* Directives
**A)** In the forum thread about a carbon fiber trunk, translate this sentence into Spanish: "email mike of SKZ and ask about it, I'm not positive, never had a 200sx or a need for that trunk."
**B)** In the carbon fiber trunk thread, why does xbrandonx tell teovietg to email Mike of SKZ about the middle part? Answer in one to three sentences.
**C)** From the carbon fiber trunk thread, copy the stretch from "## pete? (Jul" through "people disounts too.".

* Source
—————

# carbon fiber trunk?



## teovietg (Jun 2, 2005)

anyone have a picture of wat a 200sx carbon fiber trunk looks like??? thanx lots if u do


----------



## xbrandonx (Mar 27, 2004)

www.syndicatekustomz.com


----------



## teovietg (Jun 2, 2005)

ooo thanx... but the middle part is stock? u can't get that carbon fiber too? can you? 0_o


----------



## xbrandonx (Mar 27, 2004)

email mike of SKZ and ask about it, I'm not positive, never had a 200sx or a need for that trunk.


----------



## pete? (Jul 6, 2004)

teovietg said:


> anyone have a picture of wat a 200sx carbon fiber trunk looks like??? thanx lots if u do


http://www.nissanforums.com/showthread.php?t=80431&highlight=carbon+fiber+trunk

"konfusion3" was an awsome guy...........he just up and dissapeard one day  he would give people disounts too.

—————

* Source material
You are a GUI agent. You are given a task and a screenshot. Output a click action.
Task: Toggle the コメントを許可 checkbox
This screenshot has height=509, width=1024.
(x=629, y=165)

—————

* Answers to the exercise
**A)** Envía un correo a Mike de SKZ y pregúntale sobre eso; no estoy seguro, nunca tuve un 200sx ni necesité ese maletero.

**B)** xbrandonx isn't sure whether the middle part comes in carbon fiber too. He says he has never owned a 200sx and has never needed that trunk.

**C)**
## pete? (Jul 6, 2004)

teovietg said:


> anyone have a picture of wat a 200sx carbon fiber trunk looks like??? thanx lots if u do


http://www.nissanforums.com/showthread.php?t=80431&highlight=carbon+fiber+trunk

"konfusion3" was an awsome guy...........he just up and dissapeard one day  he would give people disounts too.